+++ Listed entries +++

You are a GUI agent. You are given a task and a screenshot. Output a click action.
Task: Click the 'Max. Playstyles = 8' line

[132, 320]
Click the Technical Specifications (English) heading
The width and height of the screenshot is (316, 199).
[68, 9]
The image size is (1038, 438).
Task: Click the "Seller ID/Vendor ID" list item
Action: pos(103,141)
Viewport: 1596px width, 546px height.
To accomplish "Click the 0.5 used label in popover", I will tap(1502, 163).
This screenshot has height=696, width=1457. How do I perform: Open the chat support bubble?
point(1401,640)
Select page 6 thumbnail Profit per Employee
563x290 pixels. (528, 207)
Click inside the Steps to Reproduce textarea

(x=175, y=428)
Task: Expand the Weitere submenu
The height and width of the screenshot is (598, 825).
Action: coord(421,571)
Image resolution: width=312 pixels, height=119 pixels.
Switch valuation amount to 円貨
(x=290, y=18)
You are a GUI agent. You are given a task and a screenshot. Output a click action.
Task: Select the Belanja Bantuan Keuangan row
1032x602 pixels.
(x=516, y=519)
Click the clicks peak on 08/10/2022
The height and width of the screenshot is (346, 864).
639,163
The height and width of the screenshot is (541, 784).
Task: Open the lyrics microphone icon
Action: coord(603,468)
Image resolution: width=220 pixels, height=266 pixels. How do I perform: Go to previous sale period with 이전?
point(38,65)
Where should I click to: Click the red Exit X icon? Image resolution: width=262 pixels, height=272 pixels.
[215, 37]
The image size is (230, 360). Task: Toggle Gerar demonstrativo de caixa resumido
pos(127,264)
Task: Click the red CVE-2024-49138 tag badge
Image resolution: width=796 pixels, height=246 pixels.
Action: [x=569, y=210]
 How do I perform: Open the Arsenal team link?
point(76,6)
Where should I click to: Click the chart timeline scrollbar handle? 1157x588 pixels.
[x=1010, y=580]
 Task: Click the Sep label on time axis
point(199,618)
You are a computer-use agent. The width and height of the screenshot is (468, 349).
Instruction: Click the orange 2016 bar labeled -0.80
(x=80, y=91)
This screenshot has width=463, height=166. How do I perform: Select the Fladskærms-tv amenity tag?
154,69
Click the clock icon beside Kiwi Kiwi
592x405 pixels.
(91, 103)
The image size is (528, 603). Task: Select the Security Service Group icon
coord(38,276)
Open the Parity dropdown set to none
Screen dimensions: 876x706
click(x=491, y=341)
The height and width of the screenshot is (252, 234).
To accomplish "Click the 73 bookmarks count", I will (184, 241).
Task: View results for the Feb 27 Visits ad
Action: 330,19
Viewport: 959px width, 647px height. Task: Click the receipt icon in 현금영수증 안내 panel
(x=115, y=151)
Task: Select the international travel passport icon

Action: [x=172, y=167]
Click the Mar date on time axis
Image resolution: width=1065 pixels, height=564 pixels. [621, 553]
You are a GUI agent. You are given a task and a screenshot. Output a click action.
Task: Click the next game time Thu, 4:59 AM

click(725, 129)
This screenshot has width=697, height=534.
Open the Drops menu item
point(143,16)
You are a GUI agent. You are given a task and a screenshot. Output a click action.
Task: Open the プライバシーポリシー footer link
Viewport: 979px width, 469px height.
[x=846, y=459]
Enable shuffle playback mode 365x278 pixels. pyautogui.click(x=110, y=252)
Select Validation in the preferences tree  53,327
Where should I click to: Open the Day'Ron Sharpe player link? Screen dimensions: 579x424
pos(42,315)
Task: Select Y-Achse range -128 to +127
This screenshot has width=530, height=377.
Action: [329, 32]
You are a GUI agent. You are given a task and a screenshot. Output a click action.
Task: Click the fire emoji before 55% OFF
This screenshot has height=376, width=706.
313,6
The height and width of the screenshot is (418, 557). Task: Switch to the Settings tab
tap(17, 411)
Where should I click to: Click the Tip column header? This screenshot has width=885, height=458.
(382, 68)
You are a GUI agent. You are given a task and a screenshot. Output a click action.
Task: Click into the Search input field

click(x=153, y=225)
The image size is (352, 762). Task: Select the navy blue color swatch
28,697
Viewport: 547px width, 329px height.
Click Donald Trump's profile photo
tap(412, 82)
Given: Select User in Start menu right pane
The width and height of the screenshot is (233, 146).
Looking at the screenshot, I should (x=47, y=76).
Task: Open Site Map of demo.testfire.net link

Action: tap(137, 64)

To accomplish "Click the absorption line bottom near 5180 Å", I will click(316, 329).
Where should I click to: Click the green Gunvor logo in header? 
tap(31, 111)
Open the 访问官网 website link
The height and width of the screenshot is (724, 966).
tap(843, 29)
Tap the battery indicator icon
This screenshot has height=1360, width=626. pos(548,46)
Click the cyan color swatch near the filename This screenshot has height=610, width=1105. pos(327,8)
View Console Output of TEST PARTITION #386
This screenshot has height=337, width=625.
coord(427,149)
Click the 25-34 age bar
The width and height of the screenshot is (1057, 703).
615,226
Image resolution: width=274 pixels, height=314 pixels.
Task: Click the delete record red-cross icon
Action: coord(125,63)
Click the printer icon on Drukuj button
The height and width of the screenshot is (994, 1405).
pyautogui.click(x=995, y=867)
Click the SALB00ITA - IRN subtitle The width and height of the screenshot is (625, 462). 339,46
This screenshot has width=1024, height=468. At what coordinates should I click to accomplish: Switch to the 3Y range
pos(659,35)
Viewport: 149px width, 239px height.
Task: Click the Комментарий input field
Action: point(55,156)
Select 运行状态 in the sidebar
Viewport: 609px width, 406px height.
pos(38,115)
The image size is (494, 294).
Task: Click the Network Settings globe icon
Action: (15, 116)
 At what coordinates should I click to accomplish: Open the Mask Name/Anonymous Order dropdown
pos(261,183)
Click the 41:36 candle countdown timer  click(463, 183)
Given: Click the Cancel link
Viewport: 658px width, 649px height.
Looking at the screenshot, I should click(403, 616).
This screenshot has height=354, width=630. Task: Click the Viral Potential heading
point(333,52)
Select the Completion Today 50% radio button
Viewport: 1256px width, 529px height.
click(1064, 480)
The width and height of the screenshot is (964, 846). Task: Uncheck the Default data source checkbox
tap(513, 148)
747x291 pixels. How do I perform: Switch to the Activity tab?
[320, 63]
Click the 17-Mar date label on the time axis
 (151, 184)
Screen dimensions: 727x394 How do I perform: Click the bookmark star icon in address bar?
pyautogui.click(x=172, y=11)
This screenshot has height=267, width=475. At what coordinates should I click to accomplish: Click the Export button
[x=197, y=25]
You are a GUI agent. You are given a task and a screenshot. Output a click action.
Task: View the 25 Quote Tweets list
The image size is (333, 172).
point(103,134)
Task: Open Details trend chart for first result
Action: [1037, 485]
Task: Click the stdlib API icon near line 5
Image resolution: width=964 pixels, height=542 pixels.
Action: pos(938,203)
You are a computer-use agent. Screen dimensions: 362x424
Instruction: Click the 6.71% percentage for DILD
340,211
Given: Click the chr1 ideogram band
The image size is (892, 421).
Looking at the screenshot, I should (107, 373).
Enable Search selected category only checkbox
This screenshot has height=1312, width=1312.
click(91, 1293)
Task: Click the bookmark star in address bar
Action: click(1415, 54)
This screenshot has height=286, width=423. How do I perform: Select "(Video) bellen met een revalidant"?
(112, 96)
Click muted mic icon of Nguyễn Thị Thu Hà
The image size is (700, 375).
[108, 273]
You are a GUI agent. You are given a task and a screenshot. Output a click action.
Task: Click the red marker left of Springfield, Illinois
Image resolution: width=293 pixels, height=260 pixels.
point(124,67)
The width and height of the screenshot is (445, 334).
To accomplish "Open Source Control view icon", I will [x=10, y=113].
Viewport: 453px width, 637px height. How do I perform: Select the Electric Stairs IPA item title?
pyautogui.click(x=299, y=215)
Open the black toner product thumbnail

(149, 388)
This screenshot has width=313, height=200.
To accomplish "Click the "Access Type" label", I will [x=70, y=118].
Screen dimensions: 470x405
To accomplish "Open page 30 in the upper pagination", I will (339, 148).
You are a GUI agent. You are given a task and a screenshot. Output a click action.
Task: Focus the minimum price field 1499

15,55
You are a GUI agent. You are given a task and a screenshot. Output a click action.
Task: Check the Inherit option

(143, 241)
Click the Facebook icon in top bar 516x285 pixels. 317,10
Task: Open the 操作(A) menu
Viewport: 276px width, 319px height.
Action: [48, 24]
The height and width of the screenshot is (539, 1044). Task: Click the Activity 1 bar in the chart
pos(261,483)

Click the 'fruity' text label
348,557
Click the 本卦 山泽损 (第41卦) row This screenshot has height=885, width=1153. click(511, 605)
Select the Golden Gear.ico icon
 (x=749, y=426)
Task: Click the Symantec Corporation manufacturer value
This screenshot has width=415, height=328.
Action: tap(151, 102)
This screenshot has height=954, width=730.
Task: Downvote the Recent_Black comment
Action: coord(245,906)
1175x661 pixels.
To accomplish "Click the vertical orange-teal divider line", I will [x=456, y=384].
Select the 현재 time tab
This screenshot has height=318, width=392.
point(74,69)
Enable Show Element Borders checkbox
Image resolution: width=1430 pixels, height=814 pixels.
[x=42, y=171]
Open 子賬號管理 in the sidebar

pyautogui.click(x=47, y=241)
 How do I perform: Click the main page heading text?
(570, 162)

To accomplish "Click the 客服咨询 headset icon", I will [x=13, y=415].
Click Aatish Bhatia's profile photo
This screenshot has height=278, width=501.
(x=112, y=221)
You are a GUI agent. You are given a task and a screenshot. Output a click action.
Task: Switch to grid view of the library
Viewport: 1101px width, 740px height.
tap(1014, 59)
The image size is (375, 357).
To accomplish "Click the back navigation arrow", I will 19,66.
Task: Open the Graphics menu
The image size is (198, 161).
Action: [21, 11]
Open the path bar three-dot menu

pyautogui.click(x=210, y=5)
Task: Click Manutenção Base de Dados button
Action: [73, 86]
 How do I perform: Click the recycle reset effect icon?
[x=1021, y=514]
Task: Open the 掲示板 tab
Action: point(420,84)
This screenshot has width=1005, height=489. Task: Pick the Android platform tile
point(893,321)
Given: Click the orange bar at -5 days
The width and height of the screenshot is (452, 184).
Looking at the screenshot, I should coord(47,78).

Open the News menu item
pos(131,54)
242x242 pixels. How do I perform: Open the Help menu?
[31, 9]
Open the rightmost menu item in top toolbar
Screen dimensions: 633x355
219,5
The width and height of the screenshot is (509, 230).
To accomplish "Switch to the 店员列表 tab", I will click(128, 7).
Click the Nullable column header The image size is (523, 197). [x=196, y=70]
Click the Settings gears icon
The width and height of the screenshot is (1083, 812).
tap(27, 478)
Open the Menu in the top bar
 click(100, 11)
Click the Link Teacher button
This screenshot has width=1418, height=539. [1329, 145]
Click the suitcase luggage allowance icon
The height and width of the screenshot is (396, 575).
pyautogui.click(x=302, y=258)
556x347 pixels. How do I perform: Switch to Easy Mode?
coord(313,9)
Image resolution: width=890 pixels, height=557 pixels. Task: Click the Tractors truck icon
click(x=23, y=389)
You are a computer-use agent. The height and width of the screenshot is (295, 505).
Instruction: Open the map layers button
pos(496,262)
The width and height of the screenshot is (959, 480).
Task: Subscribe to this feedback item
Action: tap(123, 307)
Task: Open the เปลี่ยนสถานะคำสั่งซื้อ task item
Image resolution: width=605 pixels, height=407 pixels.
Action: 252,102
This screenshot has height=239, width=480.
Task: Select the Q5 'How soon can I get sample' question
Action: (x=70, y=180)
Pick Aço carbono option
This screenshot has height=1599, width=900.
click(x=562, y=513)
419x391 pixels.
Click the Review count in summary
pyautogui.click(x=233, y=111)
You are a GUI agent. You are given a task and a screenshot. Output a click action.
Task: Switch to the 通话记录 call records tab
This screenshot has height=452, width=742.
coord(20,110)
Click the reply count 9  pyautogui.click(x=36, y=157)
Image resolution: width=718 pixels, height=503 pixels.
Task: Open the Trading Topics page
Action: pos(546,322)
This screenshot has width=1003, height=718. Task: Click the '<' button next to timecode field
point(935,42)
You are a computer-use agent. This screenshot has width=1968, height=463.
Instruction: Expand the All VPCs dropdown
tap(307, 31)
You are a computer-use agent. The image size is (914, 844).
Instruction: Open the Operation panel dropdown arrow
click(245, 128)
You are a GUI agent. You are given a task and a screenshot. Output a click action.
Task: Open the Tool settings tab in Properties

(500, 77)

+++

■ Task item ■
Copy out every line from the material above in which the word "near" appears.

■ Expected answer ■
To accomplish "Click the absorption line bottom near 5180 Å", I will click(316, 329).
Click the cyan color swatch near the filename This screenshot has height=610, width=1105. pos(327,8)
Task: Click the stdlib API icon near line 5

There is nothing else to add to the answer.